• EXCERPTED DATA:
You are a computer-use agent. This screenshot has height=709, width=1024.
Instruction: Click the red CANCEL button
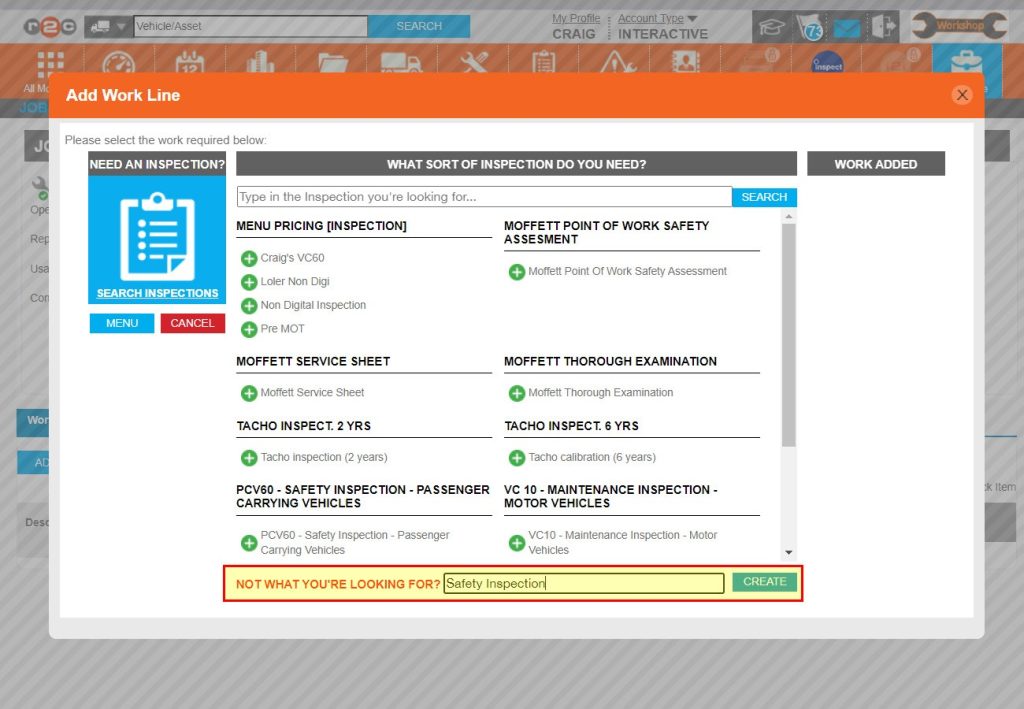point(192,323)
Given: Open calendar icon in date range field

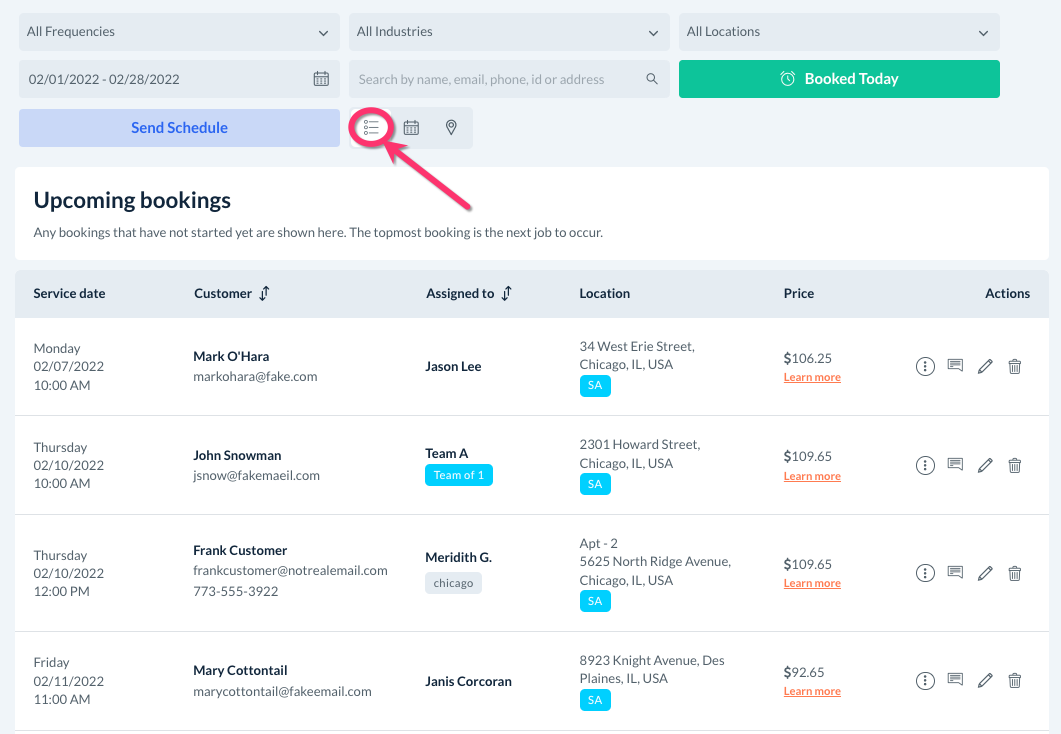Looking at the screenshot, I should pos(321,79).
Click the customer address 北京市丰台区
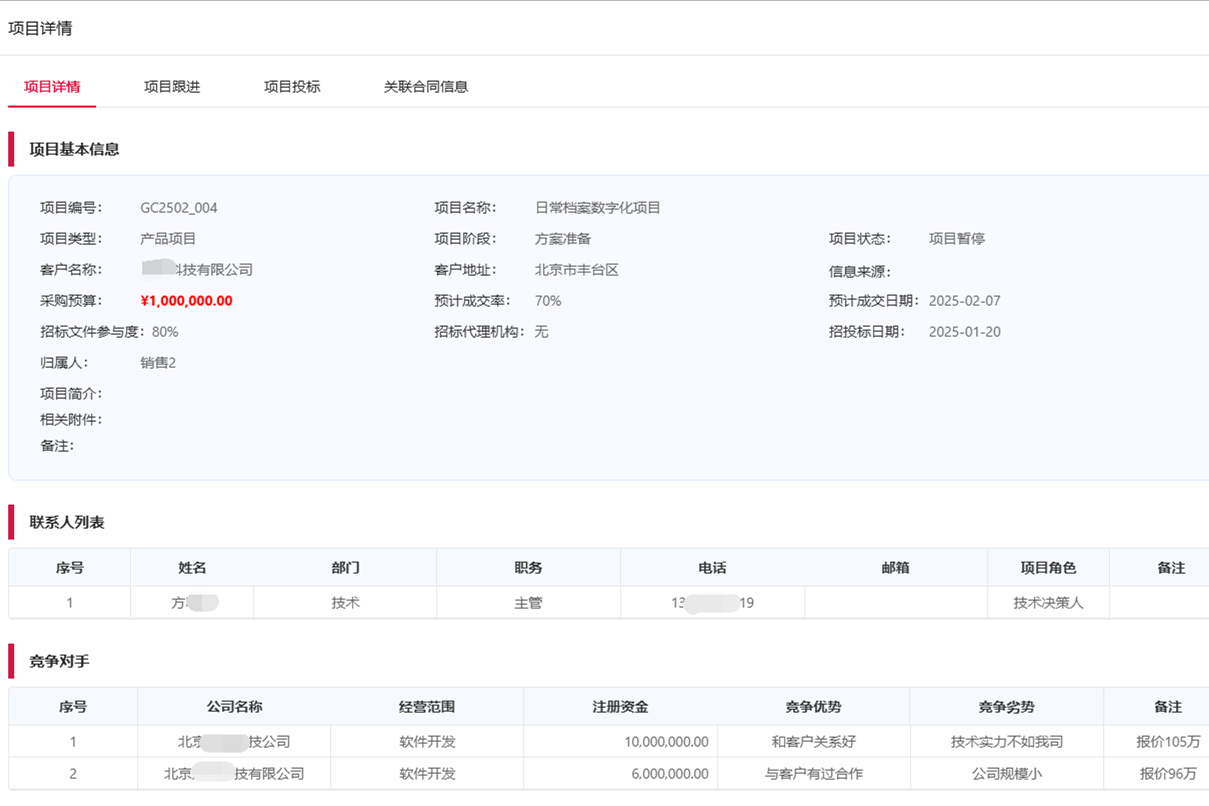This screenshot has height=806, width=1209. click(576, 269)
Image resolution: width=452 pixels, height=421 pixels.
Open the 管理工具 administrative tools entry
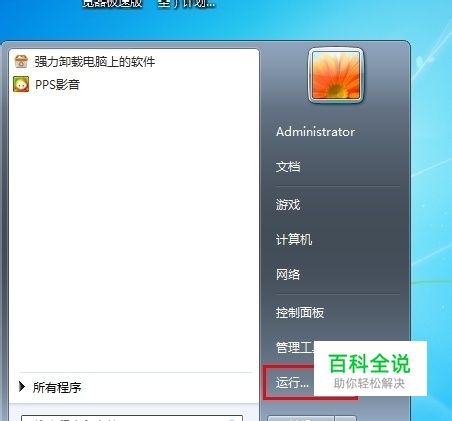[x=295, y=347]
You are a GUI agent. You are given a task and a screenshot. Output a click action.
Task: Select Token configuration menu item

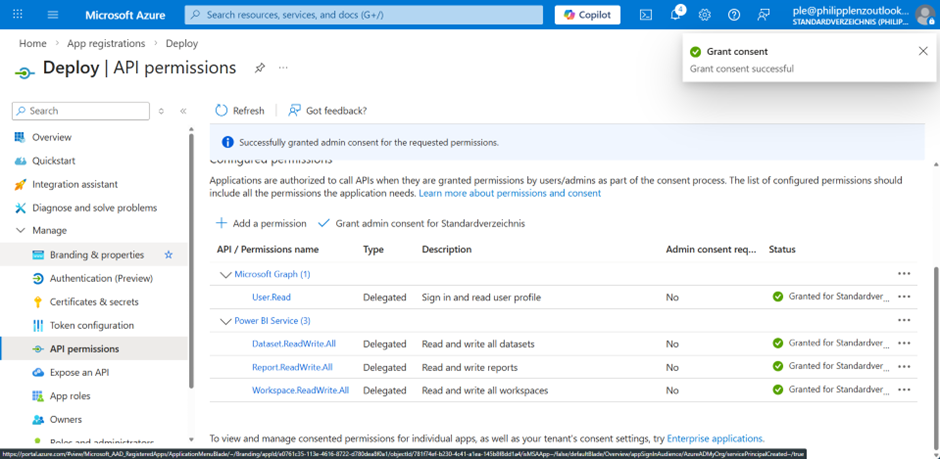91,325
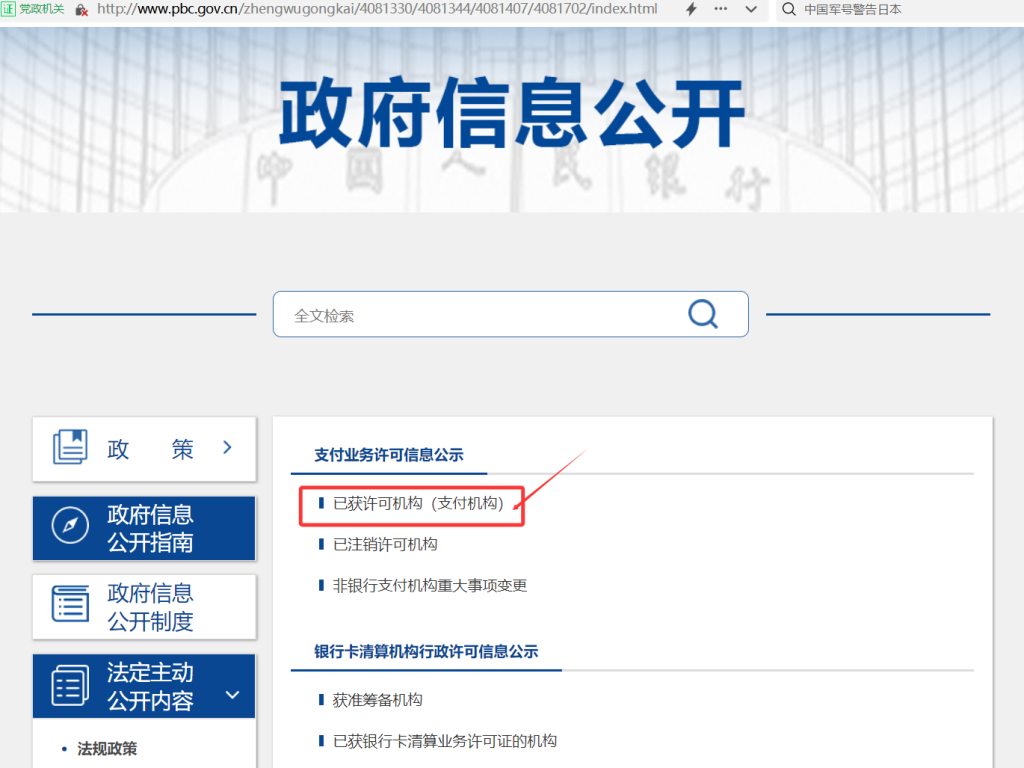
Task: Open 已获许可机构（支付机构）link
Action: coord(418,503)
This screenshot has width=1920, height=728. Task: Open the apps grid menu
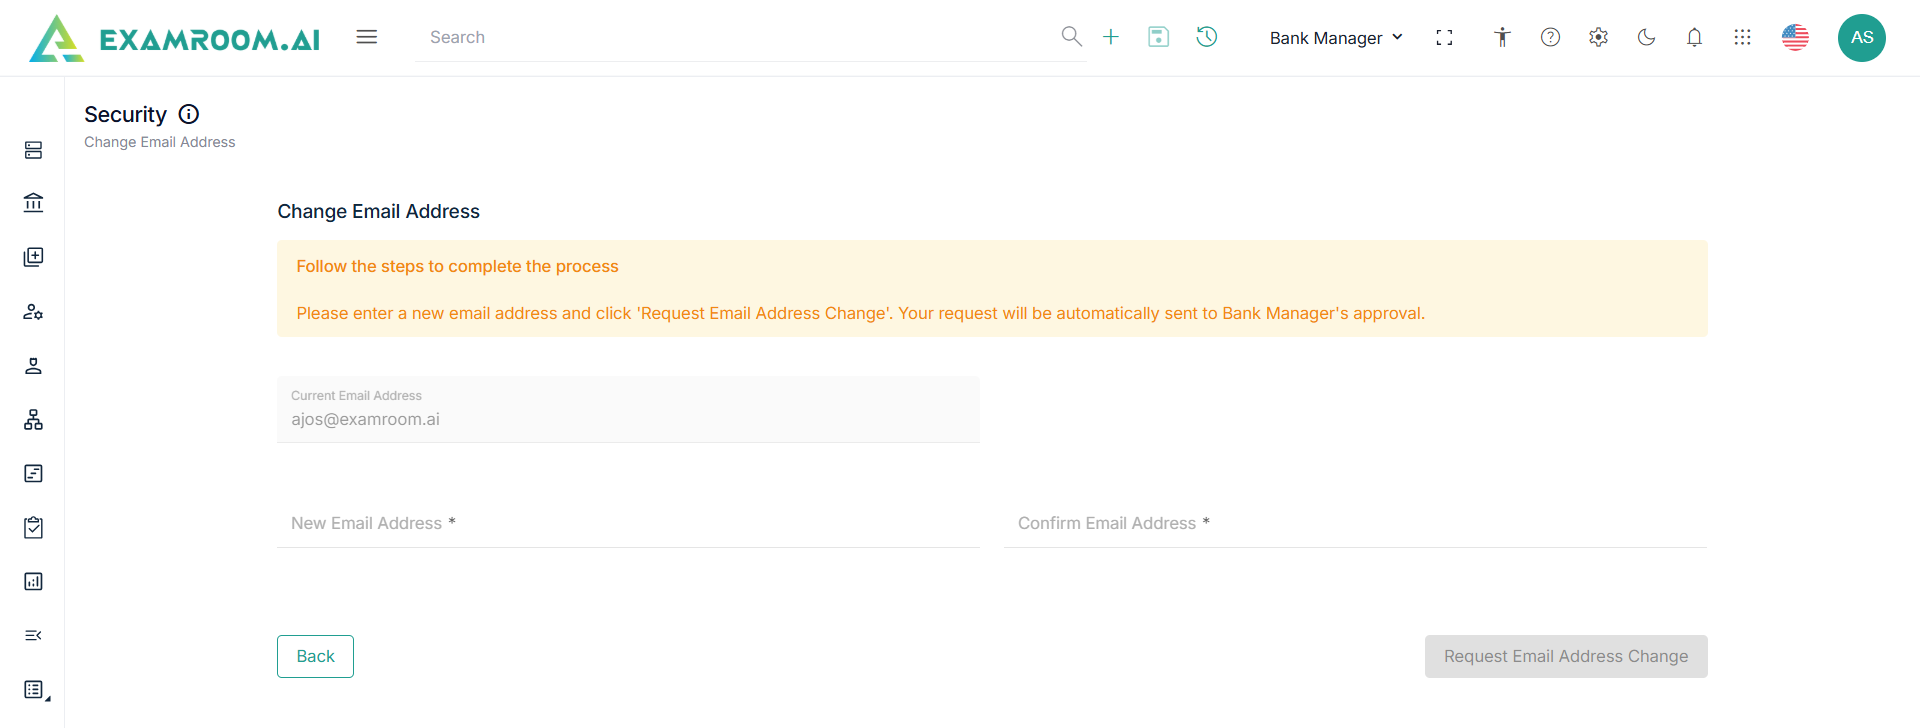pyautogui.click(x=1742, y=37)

• WORK ITEM:
From the line containing "Click the customer address 北京市丰台区" through the final line of the records, write out each line exactly, and include no pictures.

• ANSWER TO THE PROBLEM:
Click the customer address 北京市丰台区
This screenshot has height=806, width=1209. click(576, 269)
Image resolution: width=452 pixels, height=421 pixels.
Open the 管理工具 administrative tools entry
[x=295, y=347]
You are a GUI agent. You are given a task and a screenshot. Output a click action.
Task: Select Token configuration menu item

91,325
Task: Open 已获许可机构（支付机构）link
Action: coord(418,503)
This screenshot has width=1920, height=728. Task: Open the apps grid menu
pyautogui.click(x=1742, y=37)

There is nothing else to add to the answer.